No wonder the industry wants to drill everything now before the rest of the research comes in. Just imagine what other dreadful discoveries we will be making regarding fracking and oil and gas shale development in the next few years.

We’re afraid it’s just going to get harder and harder for all those industry PR hacks to sleep at night. Perhaps someone should research that.


This holiday season, when you’re lying around the house, engorged from your feasting and drinking, looking for something to do, why not hop online and sign the petition challenging the constitutionality of the Colorado Oil and Gas Conservation Commission?

Yes, this is that state board that is charged with simultaneously policing and promoting the oil and gas industry. Too often, it neglects the former.

So Carl L. McWilliams has launched a petition that reads: “The Colorado Oil & Gas Conservation Commission (COGCC) statutes illegally altered the Colorado Constitution @ ART. V, Sec. 35, ART. XX, Sec. 6 without the ‘consent of the governed.’ Therefore, Gov.
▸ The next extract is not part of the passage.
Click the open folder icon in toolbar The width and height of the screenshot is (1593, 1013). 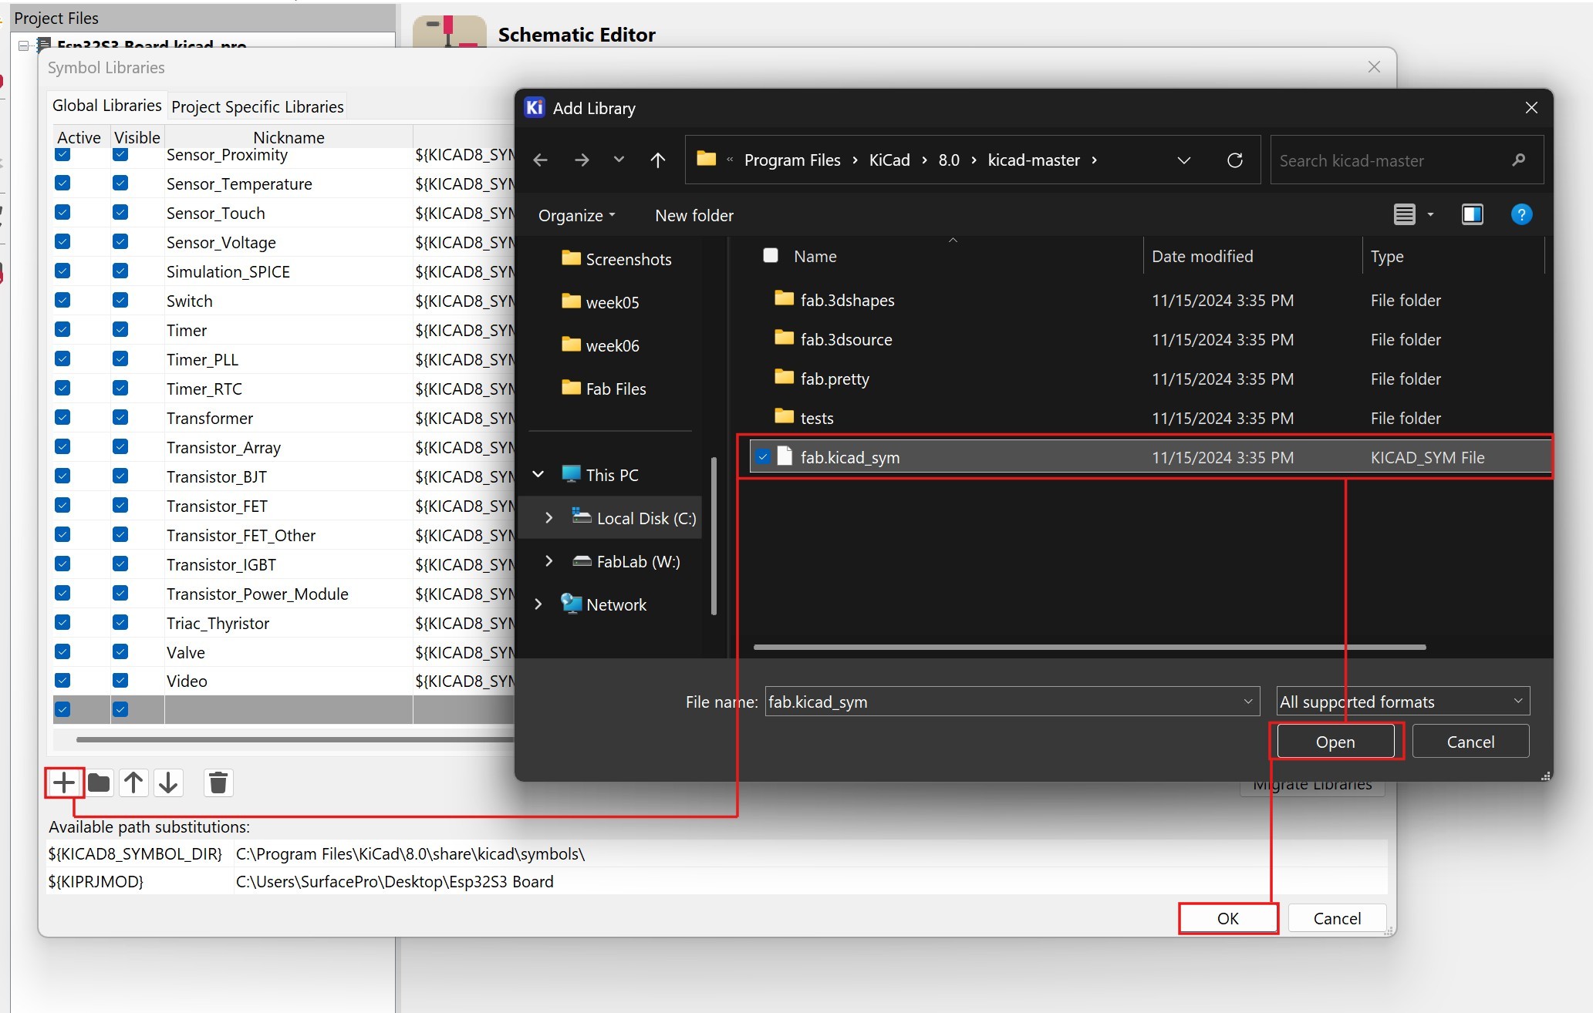[100, 782]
Hickenlooper and the Colorado General Assembly have violated their constitutional oaths and must convene a special Constitutional Convention to remedy the unconstitutional Colorado Oil & Gas Conservation Commission statutes.”

The petition, which has garnered more than 400 signatures, is available at

In his invitation to sign the petition, McWilliams cites the fact that Gov. John Hickenlooper has sued the city of Longmont over its fracking ban and has threatened to sue other municipalities that follow Longmont’s path.

“Gov. Hickenlooper is guilty of the acts and omissions of ‘Constitutional Torts’ and must be made to answer to We the People of Colorado, (the Sovereign), in Federal District Court in Denver,” McWilliams writes.

A bit Tea Party-ish, don’t you think? Maybe the two ends of the political spectrum have more in common than they think. After all, the Occupy movement originally counted Tea Partiers among its supporters.

On the fracking issue, as with so many others, we have to agree that local control by the citizenry is better than a heavy-handed, big-government approach.